= Problem details =
In the data from the line with "Image resolution: width=960" through the end, swap "Registered Username" for "Email Address" and write those lines out again with nothing else changed. Omit the pictures.

Data for finding described items
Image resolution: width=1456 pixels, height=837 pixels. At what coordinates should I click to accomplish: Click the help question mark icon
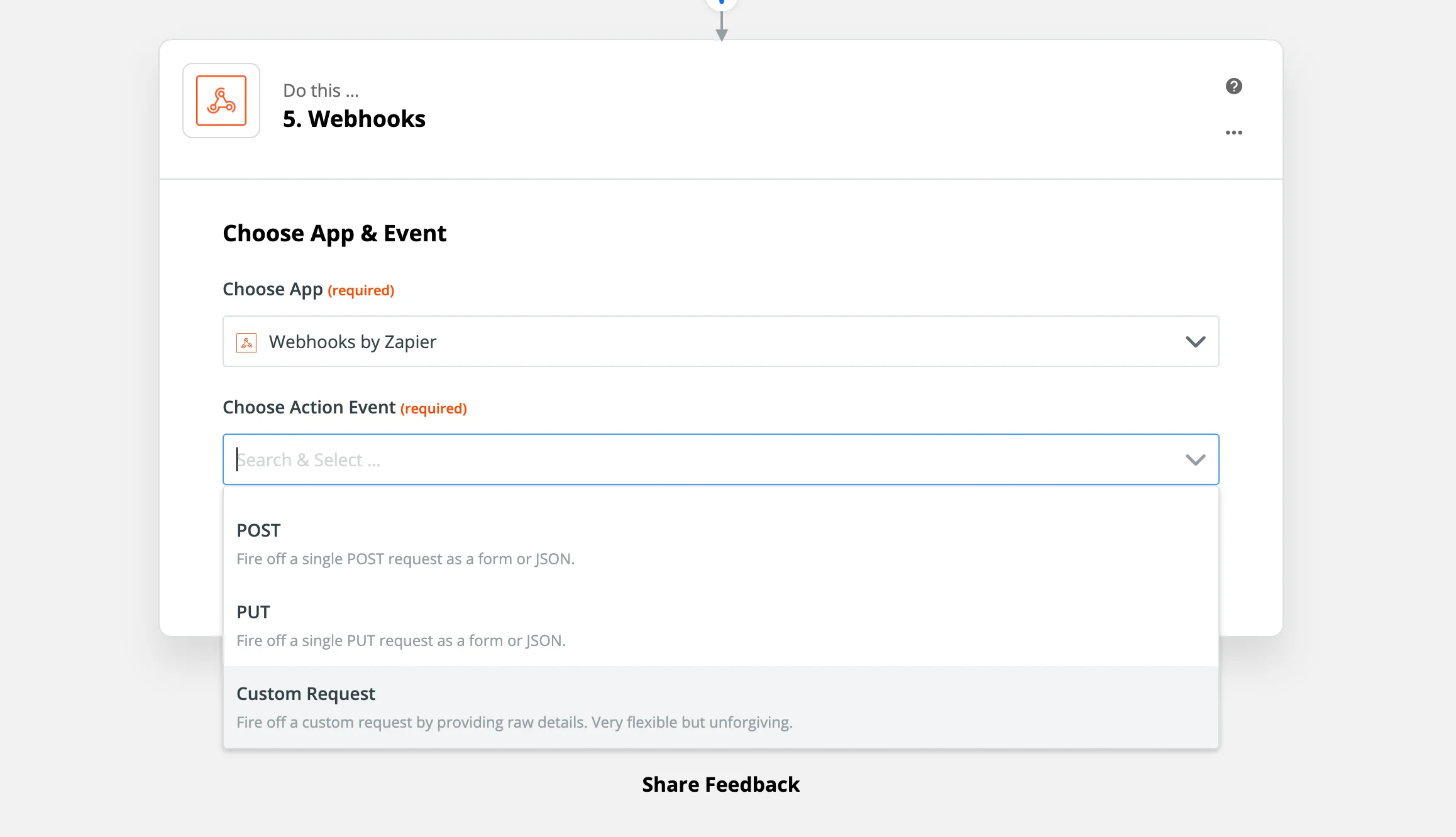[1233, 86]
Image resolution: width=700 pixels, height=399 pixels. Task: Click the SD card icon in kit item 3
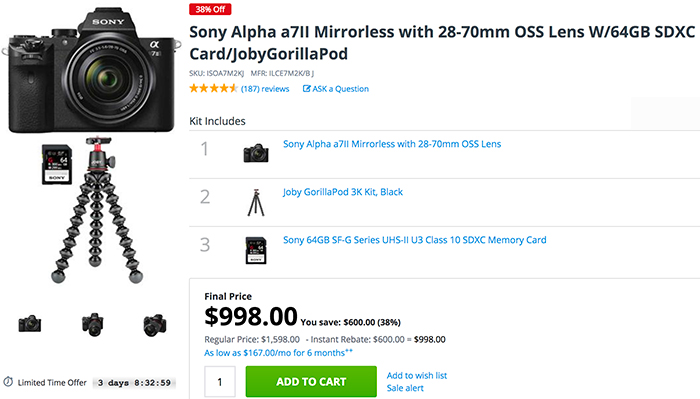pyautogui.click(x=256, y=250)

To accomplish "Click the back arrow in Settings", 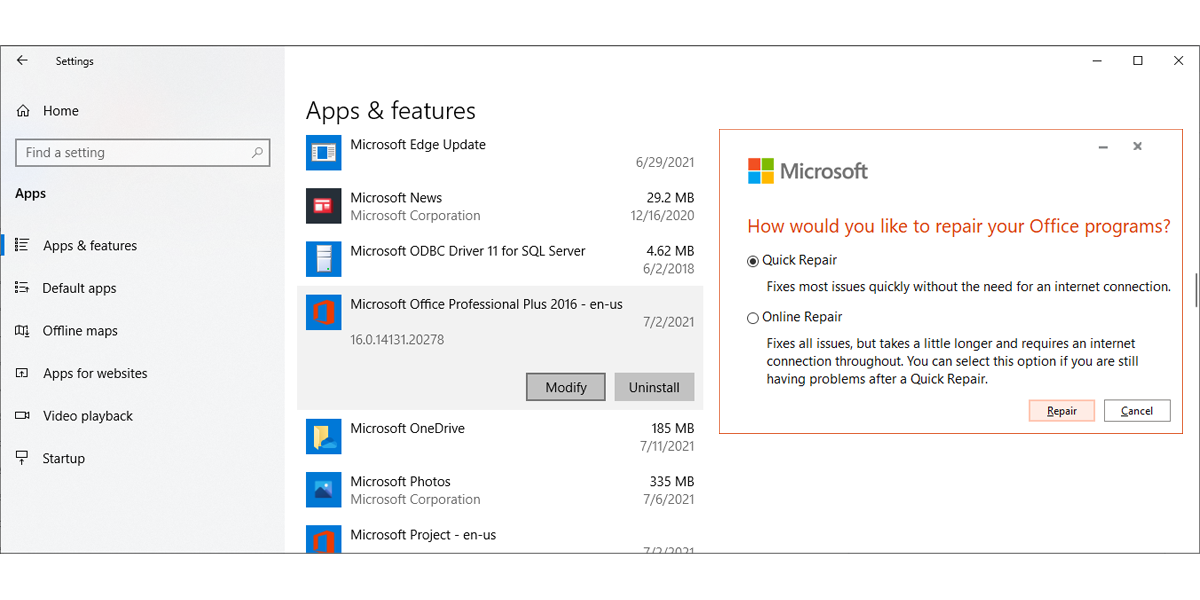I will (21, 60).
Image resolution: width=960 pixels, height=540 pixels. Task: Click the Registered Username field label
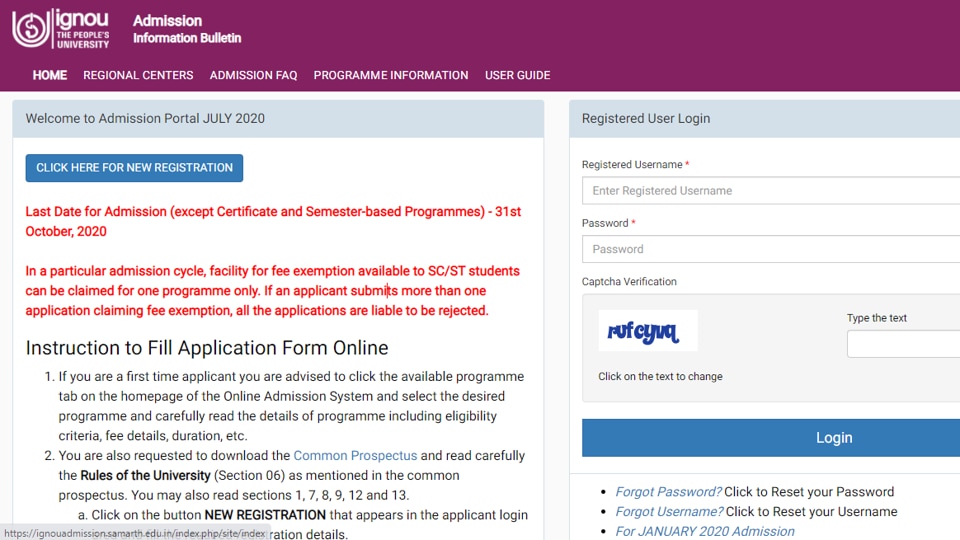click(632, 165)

= Final answer =
Image resolution: width=960 pixels, height=540 pixels. Task: Click the Email Address field label
click(632, 165)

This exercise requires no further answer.